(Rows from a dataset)
▼

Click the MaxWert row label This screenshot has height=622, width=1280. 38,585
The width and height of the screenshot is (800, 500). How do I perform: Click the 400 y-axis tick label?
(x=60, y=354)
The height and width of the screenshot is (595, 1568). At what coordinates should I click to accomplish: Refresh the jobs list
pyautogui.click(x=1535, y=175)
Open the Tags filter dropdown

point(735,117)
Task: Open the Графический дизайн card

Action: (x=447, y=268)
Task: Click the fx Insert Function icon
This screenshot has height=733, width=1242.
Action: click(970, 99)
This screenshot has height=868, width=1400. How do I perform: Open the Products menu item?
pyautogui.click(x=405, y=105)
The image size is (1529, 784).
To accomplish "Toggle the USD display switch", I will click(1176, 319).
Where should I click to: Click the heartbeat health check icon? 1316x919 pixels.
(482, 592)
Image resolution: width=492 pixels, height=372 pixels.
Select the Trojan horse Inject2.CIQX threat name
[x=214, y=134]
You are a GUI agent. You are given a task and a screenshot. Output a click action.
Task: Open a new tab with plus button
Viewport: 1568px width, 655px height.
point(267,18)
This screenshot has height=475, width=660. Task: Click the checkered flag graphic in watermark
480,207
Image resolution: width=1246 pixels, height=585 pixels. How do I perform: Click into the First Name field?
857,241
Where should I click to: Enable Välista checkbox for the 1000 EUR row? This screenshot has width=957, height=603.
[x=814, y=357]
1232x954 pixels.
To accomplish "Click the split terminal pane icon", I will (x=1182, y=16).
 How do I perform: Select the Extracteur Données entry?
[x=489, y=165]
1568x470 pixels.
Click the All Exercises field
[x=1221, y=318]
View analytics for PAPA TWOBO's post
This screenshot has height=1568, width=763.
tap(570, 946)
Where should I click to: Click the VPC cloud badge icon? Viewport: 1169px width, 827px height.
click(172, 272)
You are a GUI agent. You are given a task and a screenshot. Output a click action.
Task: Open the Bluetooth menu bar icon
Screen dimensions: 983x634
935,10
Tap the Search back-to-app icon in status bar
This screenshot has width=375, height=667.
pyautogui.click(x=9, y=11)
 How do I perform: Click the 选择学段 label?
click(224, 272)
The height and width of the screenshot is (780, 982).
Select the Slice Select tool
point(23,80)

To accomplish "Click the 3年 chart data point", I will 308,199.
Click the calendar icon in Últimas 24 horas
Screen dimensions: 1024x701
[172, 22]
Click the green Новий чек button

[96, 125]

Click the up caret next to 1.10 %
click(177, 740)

▲

TASK GOAL
Rewrite these lines with each "How do I perform" changed to "How can I do" and everything else left as it is.

SOLUTION TO THIS EXERCISE
Click the MaxWert row label This screenshot has height=622, width=1280. 38,585
The width and height of the screenshot is (800, 500). How can I do: Click the 400 y-axis tick label?
(x=60, y=354)
The height and width of the screenshot is (595, 1568). At what coordinates should I click to accomplish: Refresh the jobs list
pyautogui.click(x=1535, y=175)
Open the Tags filter dropdown

point(735,117)
Task: Open the Графический дизайн card

Action: (x=447, y=268)
Task: Click the fx Insert Function icon
This screenshot has height=733, width=1242.
Action: click(970, 99)
This screenshot has height=868, width=1400. How can I do: Open the Products menu item?
pyautogui.click(x=405, y=105)
The image size is (1529, 784).
To accomplish "Toggle the USD display switch", I will click(1176, 319).
Where should I click to: Click the heartbeat health check icon? 1316x919 pixels.
(482, 592)
Image resolution: width=492 pixels, height=372 pixels.
Select the Trojan horse Inject2.CIQX threat name
[x=214, y=134]
You are a GUI agent. You are given a task and a screenshot. Output a click action.
Task: Open a new tab with plus button
Viewport: 1568px width, 655px height.
point(267,18)
This screenshot has height=475, width=660. Task: Click the checkered flag graphic in watermark
480,207
Image resolution: width=1246 pixels, height=585 pixels. How can I do: Click into the First Name field?
857,241
Where should I click to: Enable Välista checkbox for the 1000 EUR row? This screenshot has width=957, height=603.
[x=814, y=357]
1232x954 pixels.
To accomplish "Click the split terminal pane icon", I will (x=1182, y=16).
 How can I do: Select the Extracteur Données entry?
[x=489, y=165]
1568x470 pixels.
Click the All Exercises field
[x=1221, y=318]
View analytics for PAPA TWOBO's post
This screenshot has height=1568, width=763.
tap(570, 946)
Where should I click to: Click the VPC cloud badge icon? Viewport: 1169px width, 827px height.
click(172, 272)
You are a GUI agent. You are given a task and a screenshot. Output a click action.
Task: Open the Bluetooth menu bar icon
Screen dimensions: 983x634
935,10
Tap the Search back-to-app icon in status bar
This screenshot has width=375, height=667.
pyautogui.click(x=9, y=11)
 How can I do: Click the 选择学段 label?
click(224, 272)
The height and width of the screenshot is (780, 982).
Select the Slice Select tool
point(23,80)

To accomplish "Click the 3年 chart data point", I will 308,199.
Click the calendar icon in Últimas 24 horas
Screen dimensions: 1024x701
[172, 22]
Click the green Новий чек button

[96, 125]

Click the up caret next to 1.10 %
click(177, 740)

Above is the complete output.